Путешествие назад в Пеллу было медленным, и неожиданно приятным, когда они ехали вдоль цепи гор Пиндоса, направляясь на северо-восток к городу Айгай. Аттал оказался интересным, нескучным спутником, и Филипп поймал себя на том, что восхищается особым честолюбием этого человека. Пока они ехали, он узнал о событиях в царстве. С севера напали пеонийцы, но Птолемей разбил их армию, вынудив их Царя согласиться на ежегодную выплату контрибуции в двести талантов. И все же македонская радость была недолговечна, так как армия иллирийцев во главе с Царем Бардиллом победила Птолемея два месяца спустя в сражении близ Озер Преспы на западе. За это поражение Птолемей согласился платить Бардиллу годовую контрибуцию в двести пятьдесят талантов.

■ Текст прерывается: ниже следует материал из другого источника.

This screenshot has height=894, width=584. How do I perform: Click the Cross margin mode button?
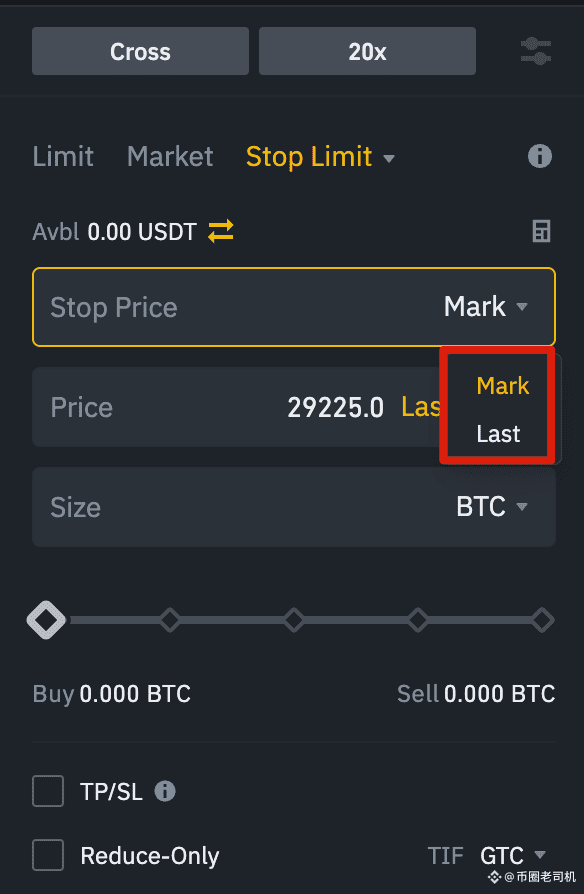[140, 51]
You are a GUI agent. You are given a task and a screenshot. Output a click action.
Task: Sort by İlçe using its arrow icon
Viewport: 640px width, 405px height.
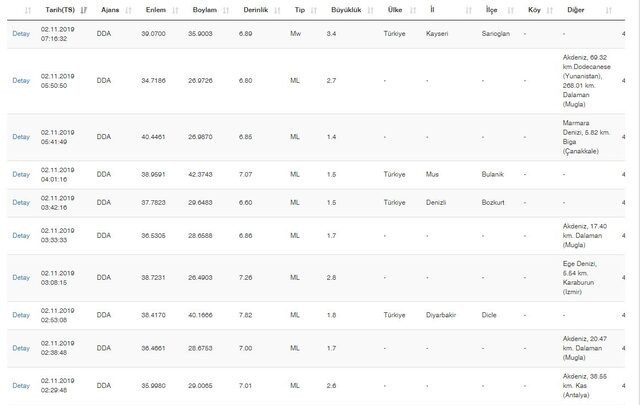508,9
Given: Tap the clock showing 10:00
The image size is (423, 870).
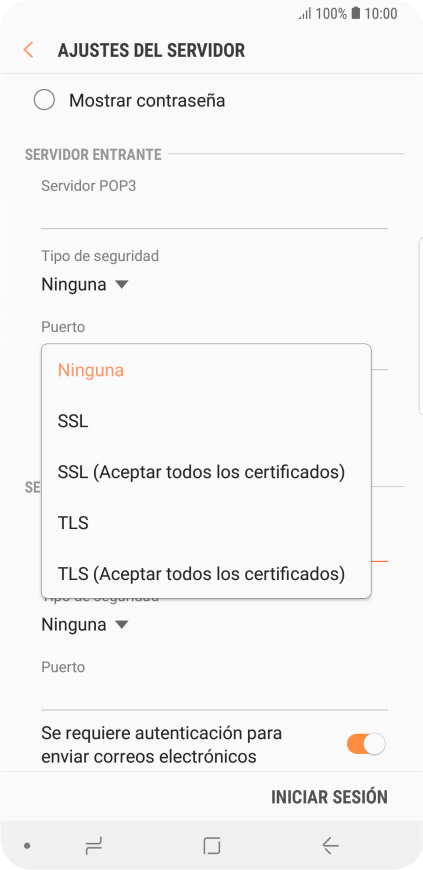Looking at the screenshot, I should [381, 14].
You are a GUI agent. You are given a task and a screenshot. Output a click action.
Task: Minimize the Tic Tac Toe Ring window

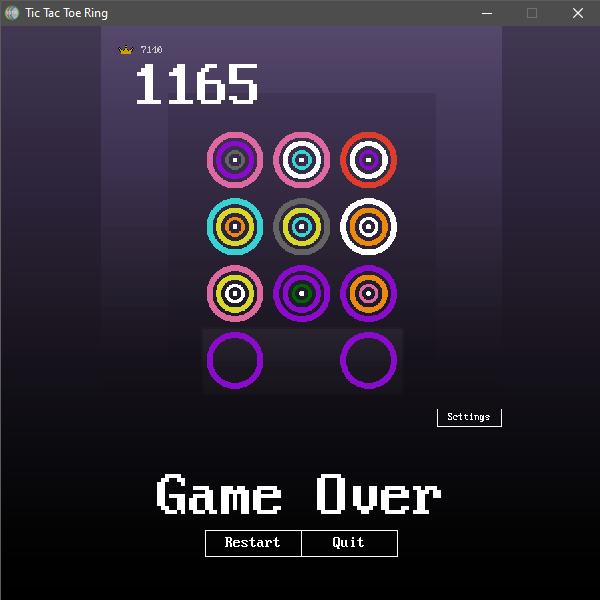pos(486,13)
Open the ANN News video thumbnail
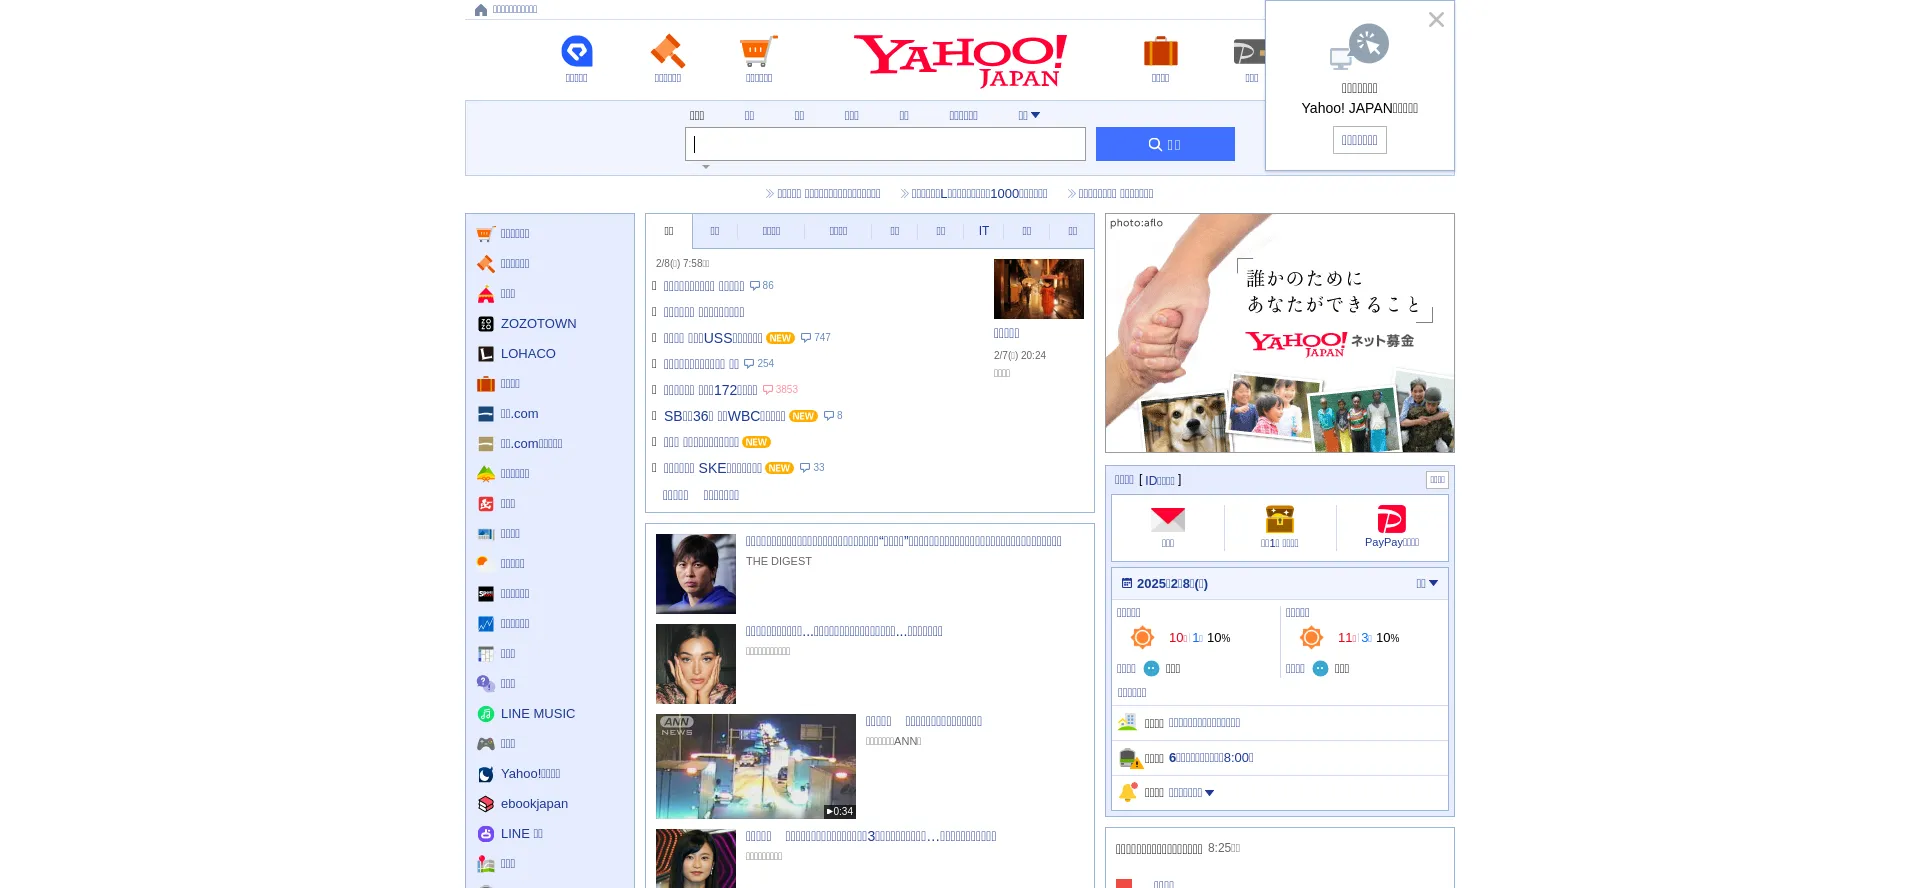Image resolution: width=1920 pixels, height=888 pixels. pos(755,766)
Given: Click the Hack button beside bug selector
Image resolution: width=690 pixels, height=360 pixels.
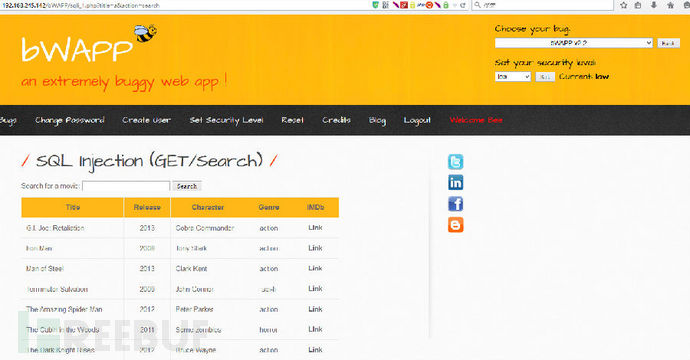Looking at the screenshot, I should point(668,43).
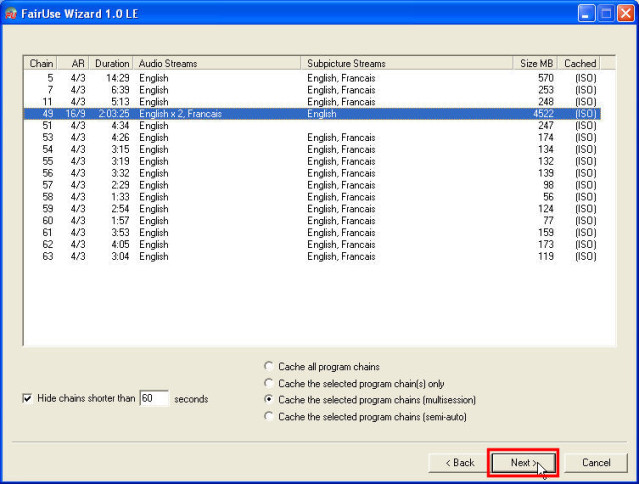Click the FairUse Wizard title bar icon

(12, 12)
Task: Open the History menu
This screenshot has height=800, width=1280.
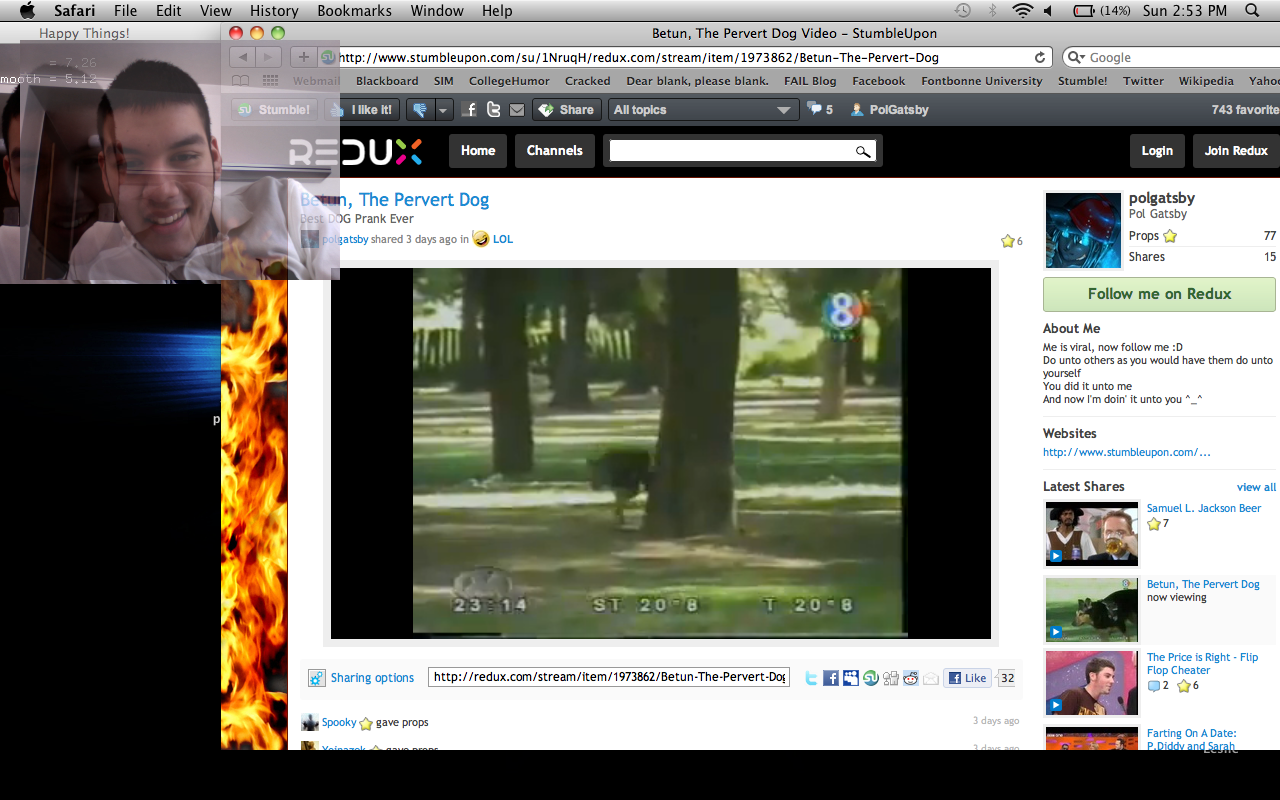Action: [274, 11]
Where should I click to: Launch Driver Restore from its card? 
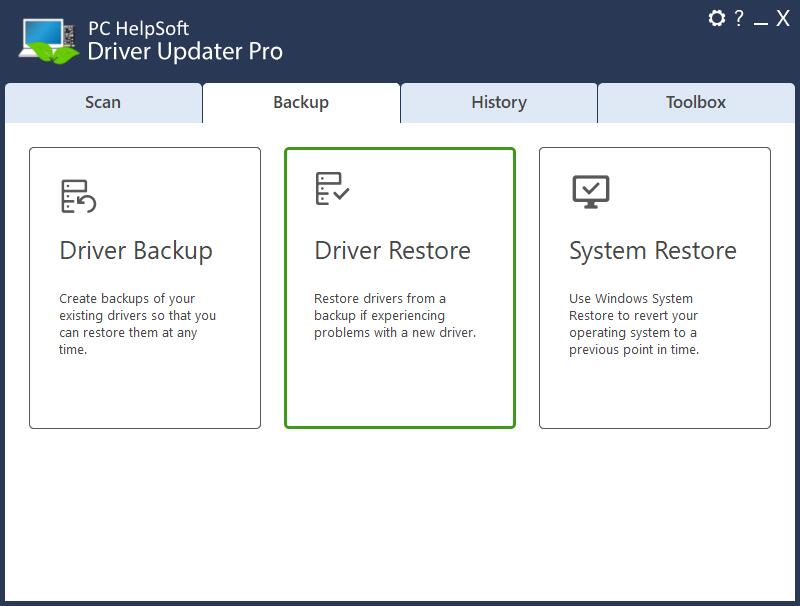pos(400,287)
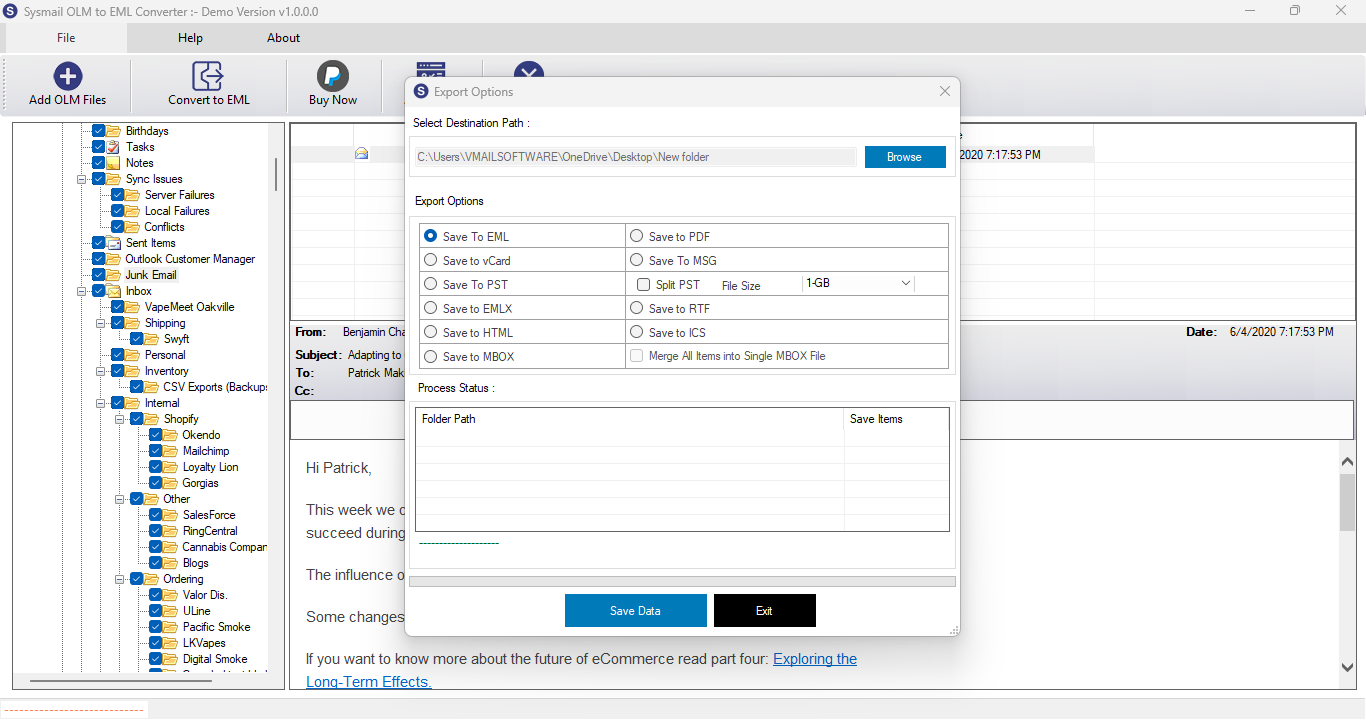Click the Save Data button

(636, 610)
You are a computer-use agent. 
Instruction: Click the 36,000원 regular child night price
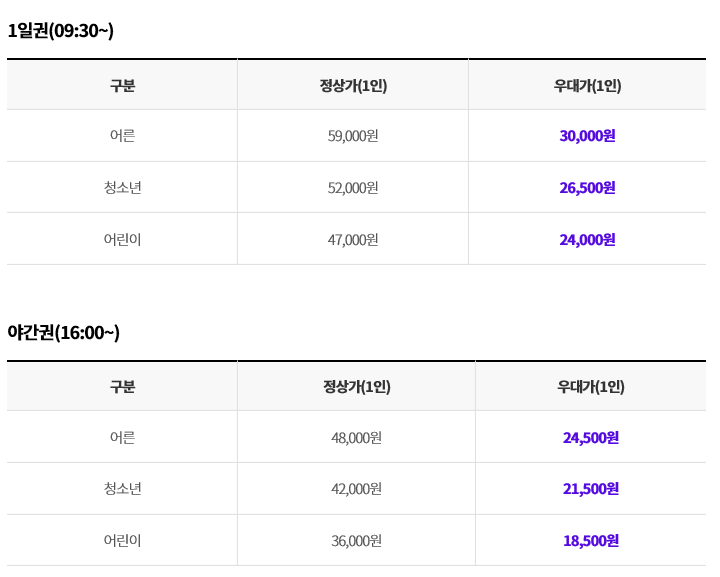click(356, 541)
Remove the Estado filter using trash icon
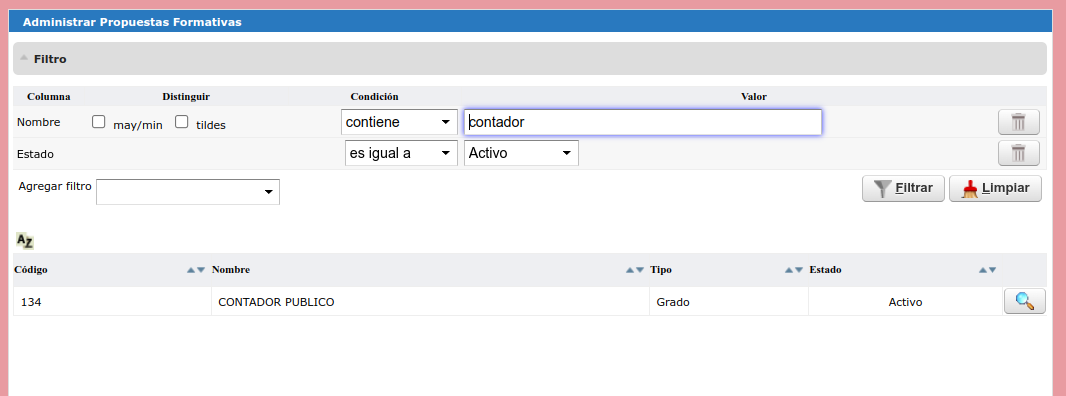This screenshot has height=396, width=1066. pos(1018,153)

— Слишком много волков рыщут в поисках добычи на ничтожно маленьком пастбище, — сказал Аттал, и Филипп кивнул. Не то чтобы Северная Греция была чересчур мала, но при том, что Иллирия, Македония, Пайония и Фракия всё наращивали армии, а бесчисленные независимые города, как например Олинф и Амфиполь, набирали себе немалые наемные отряды, ни один Царь не смог бы контролировать всю эту область.

Кроси любил говаривать, что Северная Греция — это рай для наемника. Не простаивая долго без работы, он мог разбогатеть на непрерывном кровопролитии и насилии, а потом купить себе тихую ферму на более цивилизованном юге.

Везде, где проезжали Филипп и Аттал, были признаки сурового северного нрава. Города были обнесены стенами, поселения снабжены частоколами, об одиноких фермах или отдельных домах здесь слыхом не слыхивали. Люди сбивались в кучу, никогда не зная, когда по ним ударит враг с горячим сердцем и холодным железом.